Cependant les montagnards virent bientôt que, dans leurs rencontres avec des troupes régulières et disciplinées, s’avançant par masses irrésistibles, ils perdaient beaucoup de monde ; ils changèrent de tactique et adoptèrent un mode de combattre qui leur réussit parfaitement, et dont ils ne se sont plus départis depuis lors.
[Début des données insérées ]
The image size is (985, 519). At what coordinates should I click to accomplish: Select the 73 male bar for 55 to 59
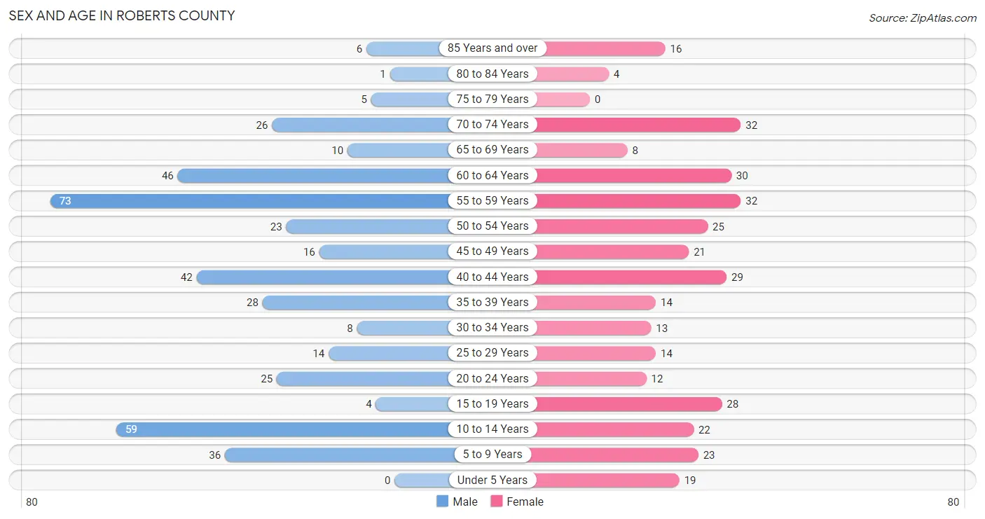coord(249,201)
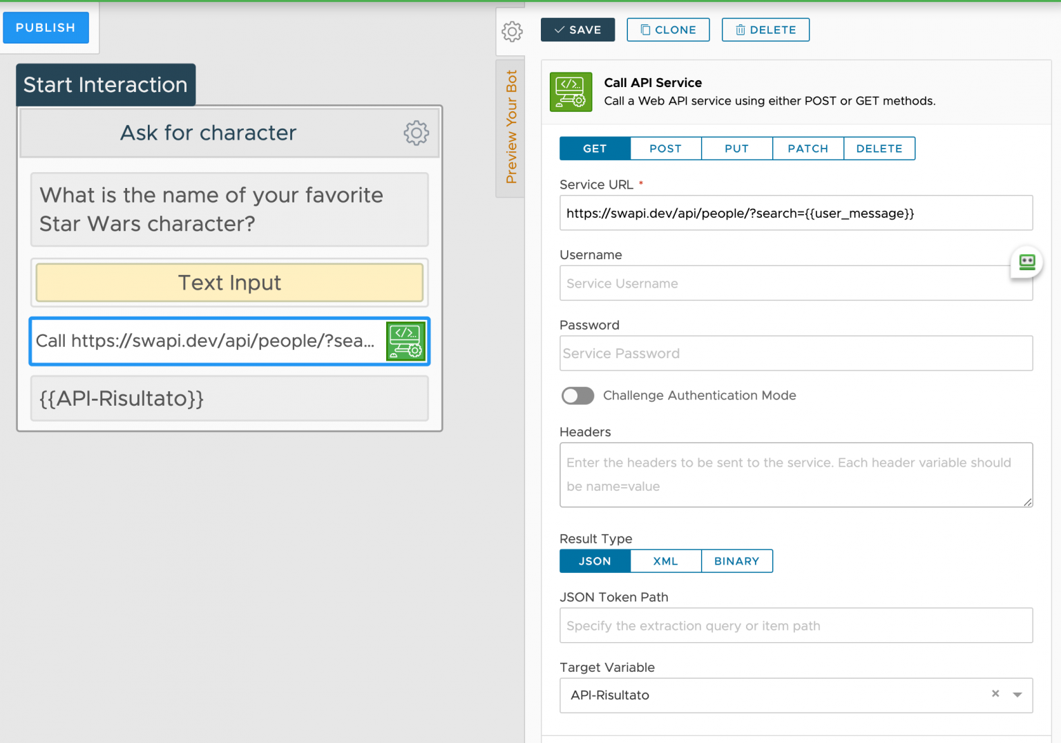The width and height of the screenshot is (1061, 743).
Task: Click the trash icon inside the DELETE button
Action: pos(740,30)
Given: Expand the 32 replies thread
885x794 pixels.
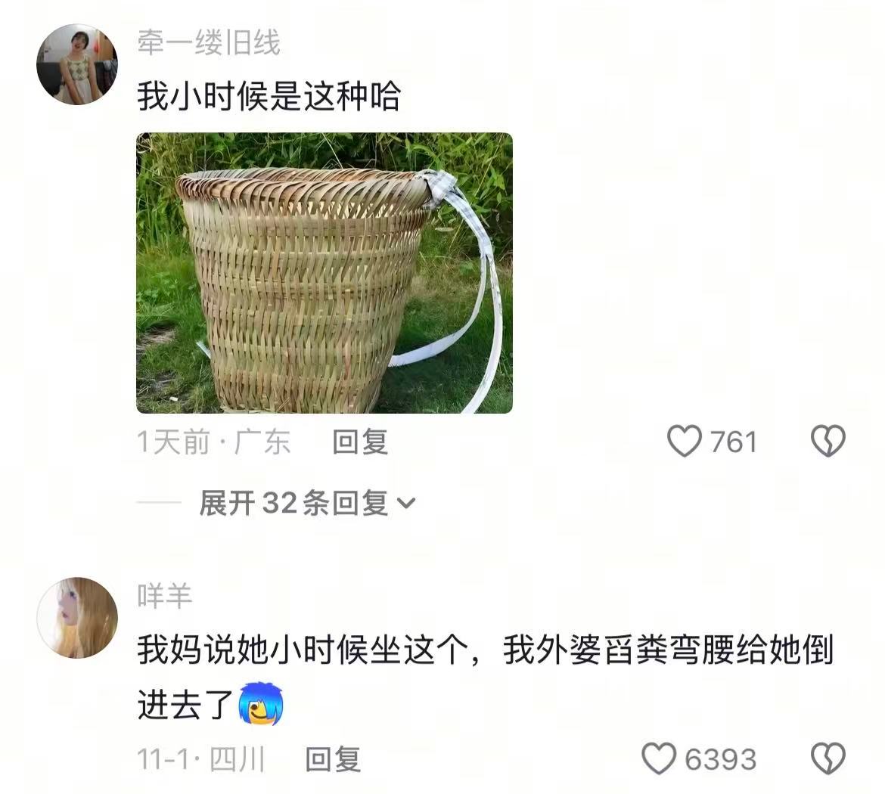Looking at the screenshot, I should click(x=307, y=503).
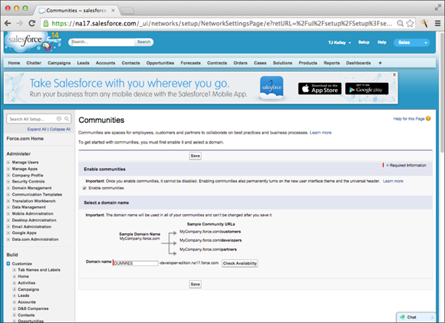Screen dimensions: 445x323
Task: Open the Opportunities tab
Action: pyautogui.click(x=160, y=63)
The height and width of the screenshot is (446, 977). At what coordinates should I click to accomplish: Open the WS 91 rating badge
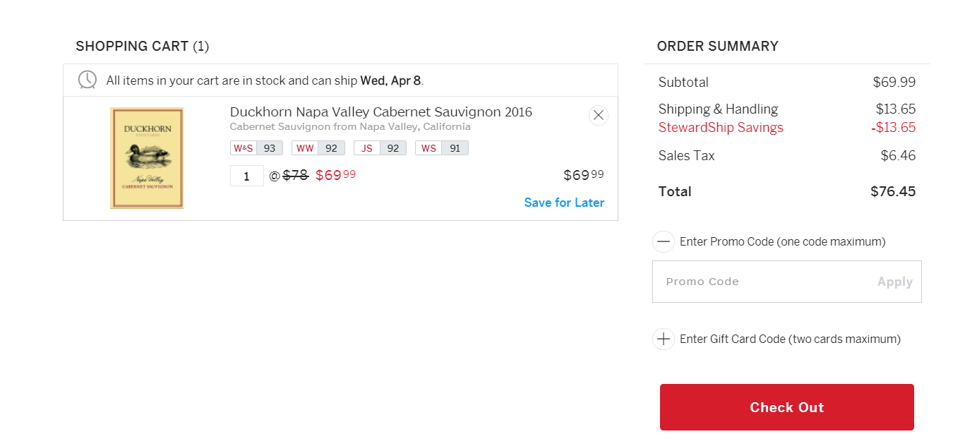click(442, 148)
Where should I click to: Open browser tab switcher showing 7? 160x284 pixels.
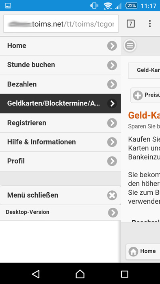click(x=131, y=24)
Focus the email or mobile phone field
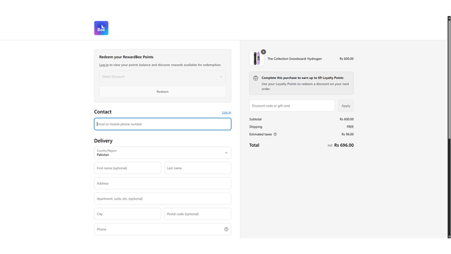 click(x=163, y=124)
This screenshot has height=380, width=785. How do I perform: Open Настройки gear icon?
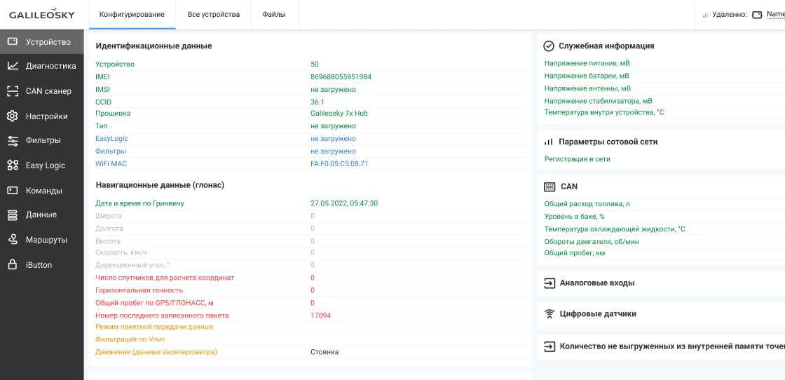[x=13, y=116]
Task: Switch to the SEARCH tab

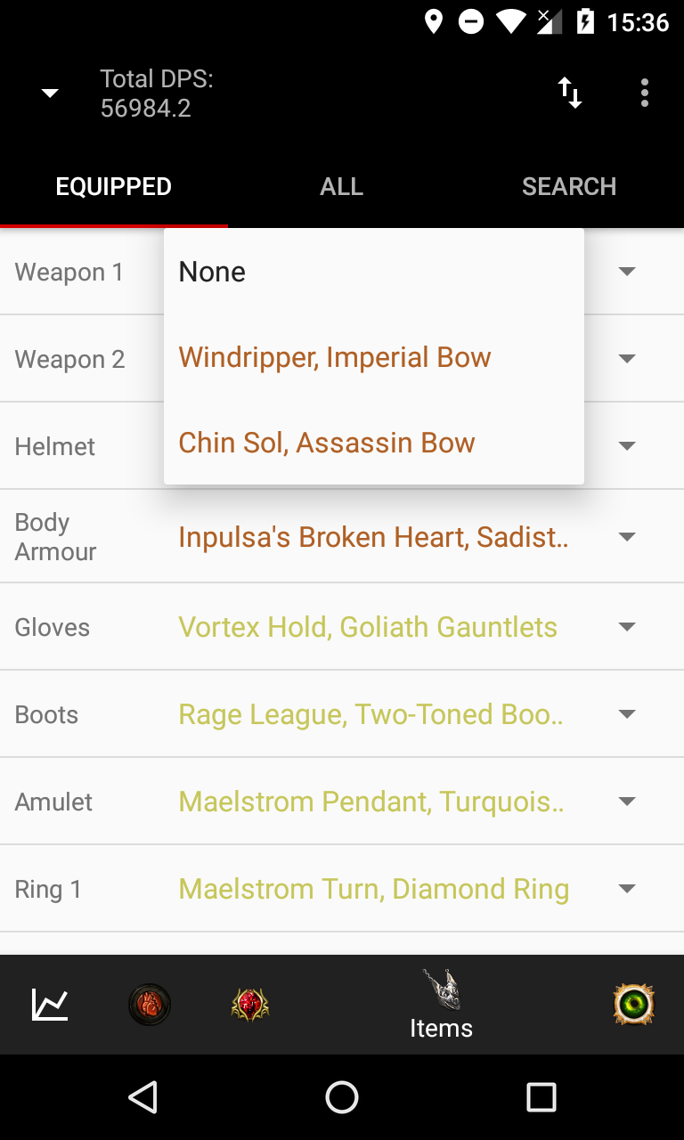Action: [x=569, y=187]
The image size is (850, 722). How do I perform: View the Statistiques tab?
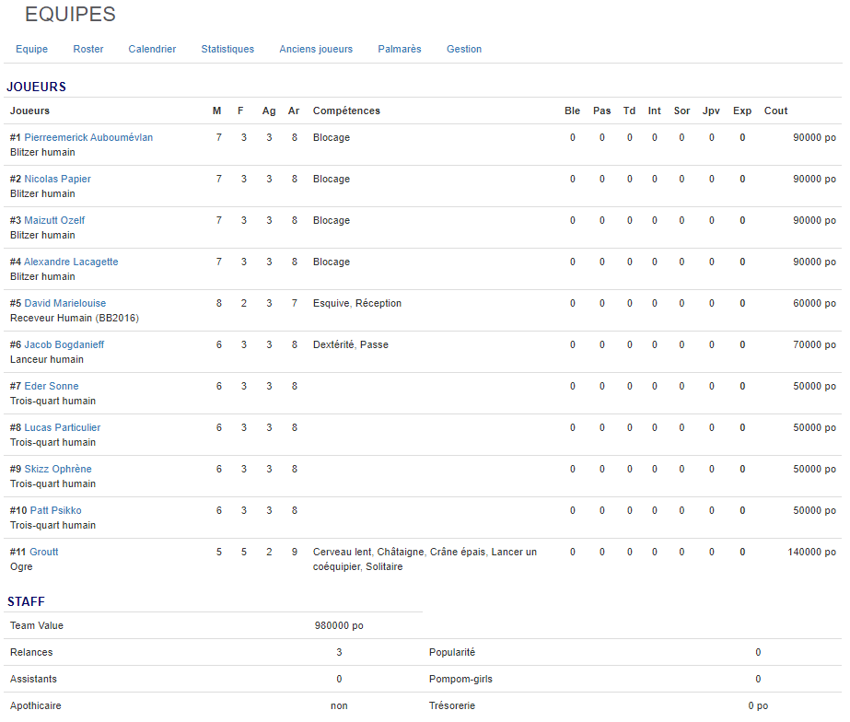227,49
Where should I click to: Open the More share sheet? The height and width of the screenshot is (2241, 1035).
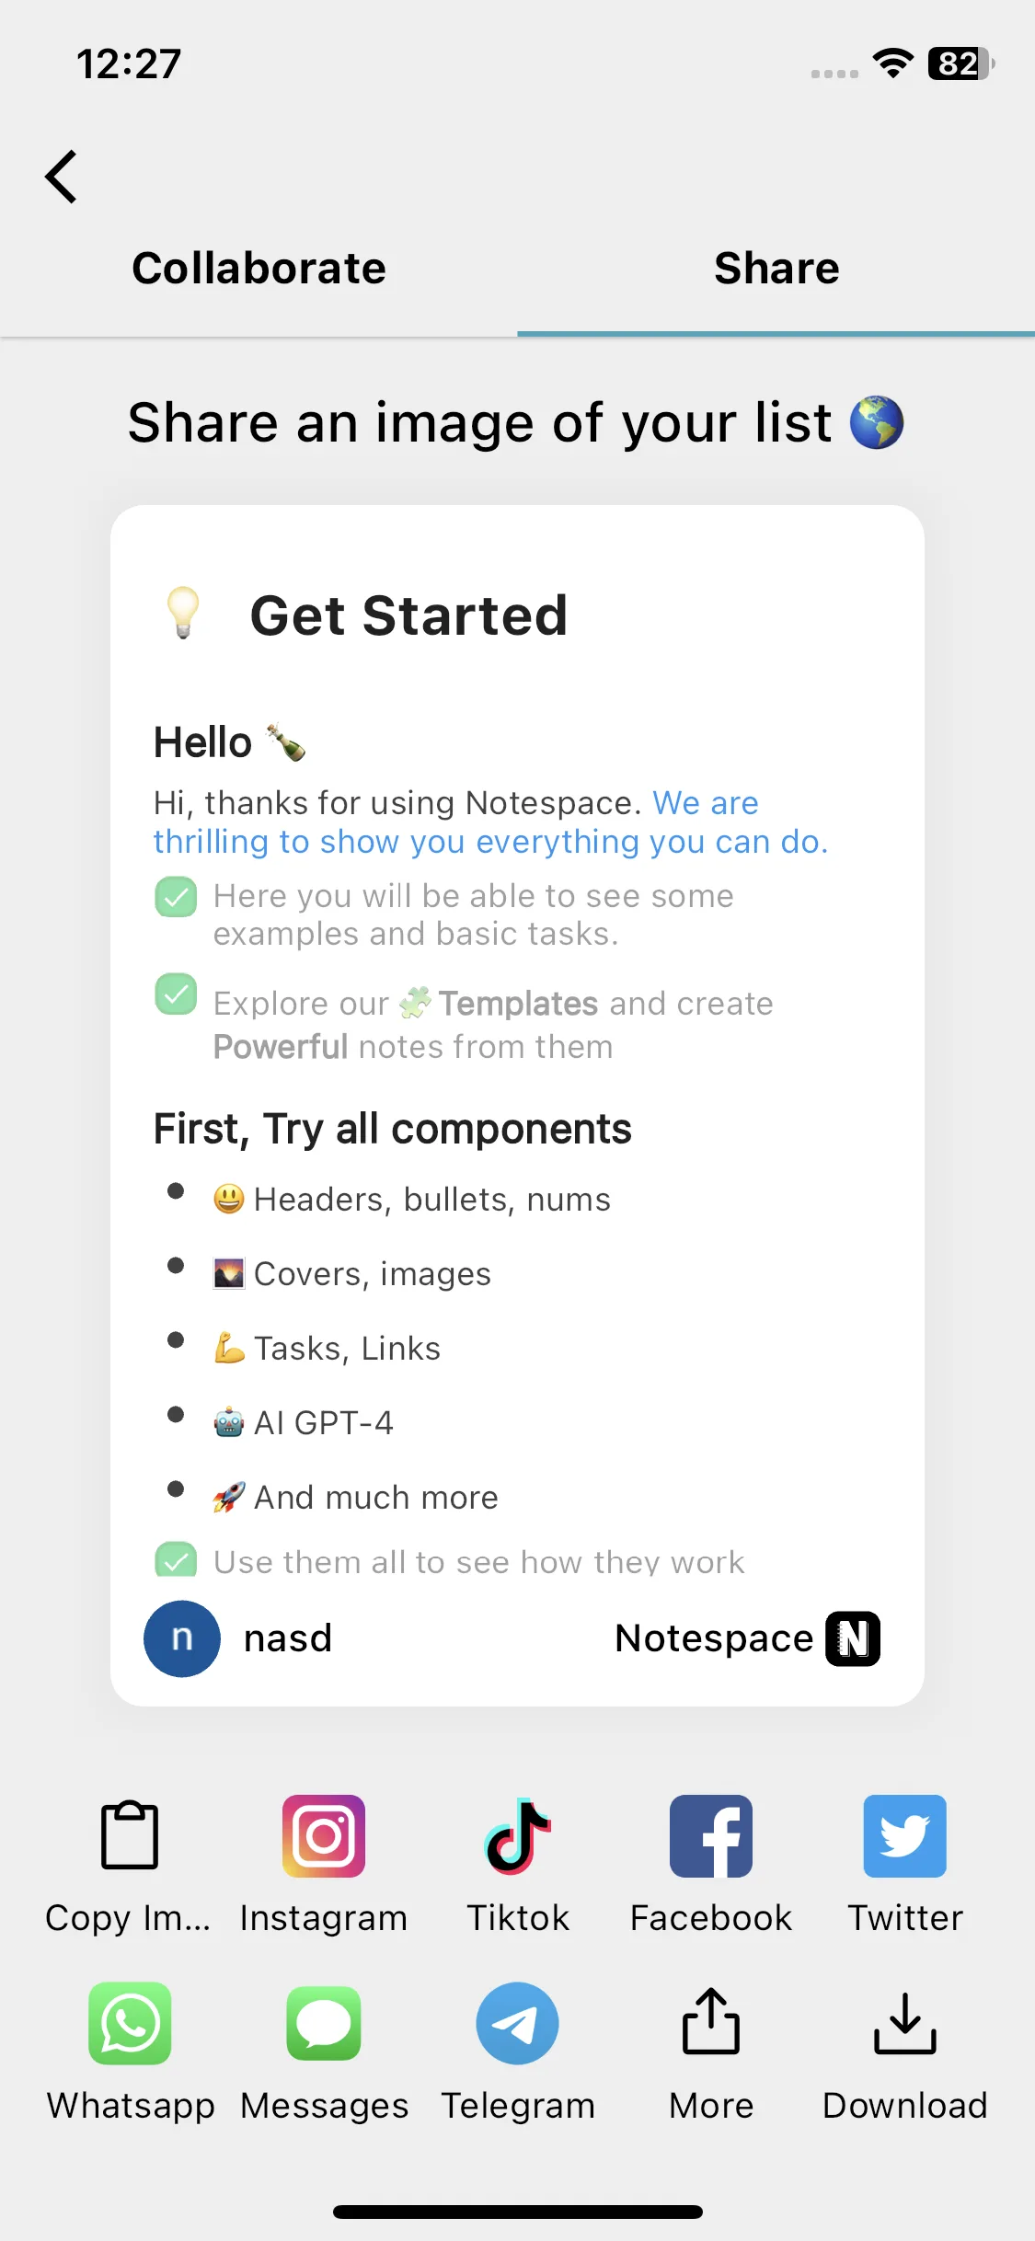711,2021
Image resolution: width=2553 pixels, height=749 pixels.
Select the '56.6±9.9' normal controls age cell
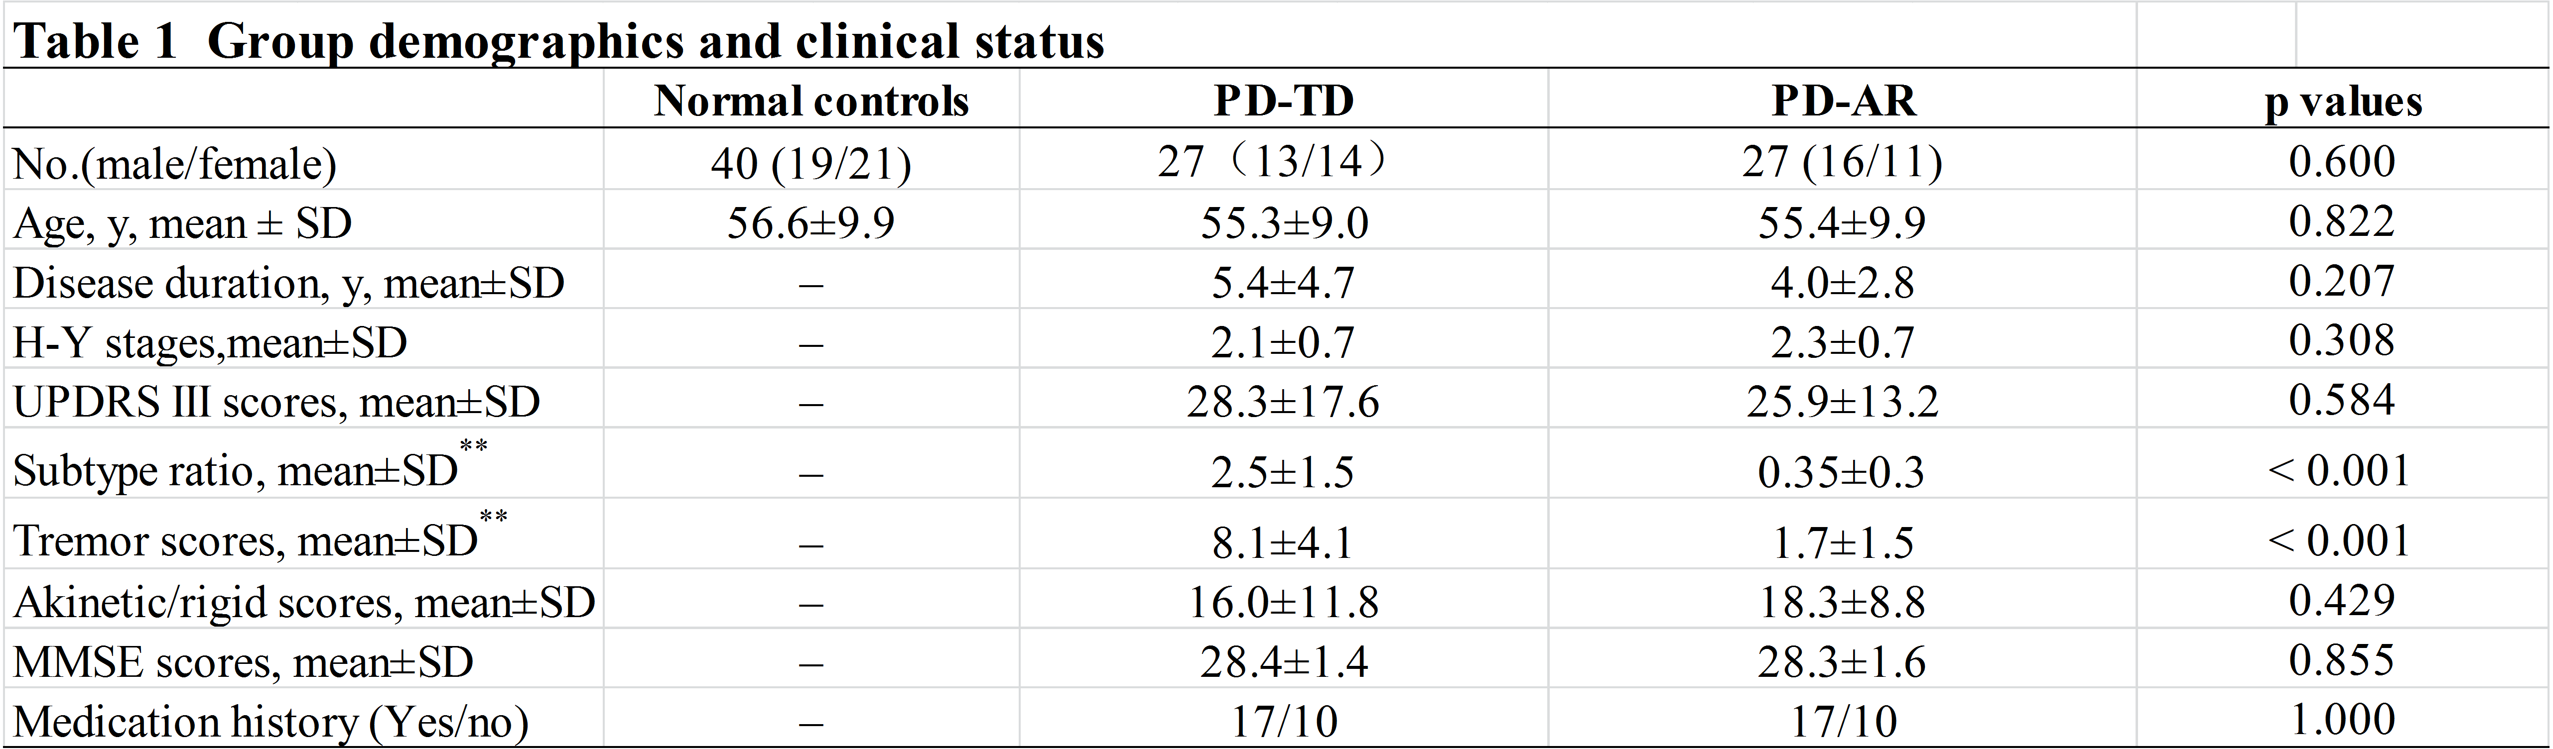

Au lieu de marcher à découvert et par groupes nombreux contre les bataillons qu’on leur opposait, ils eurent recours à un système d’escarmouches, harcelant continuellement les Russes, ne leur laissant ni repos ni trêve, tombant sur les convois et les soldats isolés qui se hasardaient au dehors, épiant du haut des rochers les hommes qui apparaissaient sur le haut des murailles où ils étaient retranchés et les abattant par des coups qui ne manquaient jamais le but.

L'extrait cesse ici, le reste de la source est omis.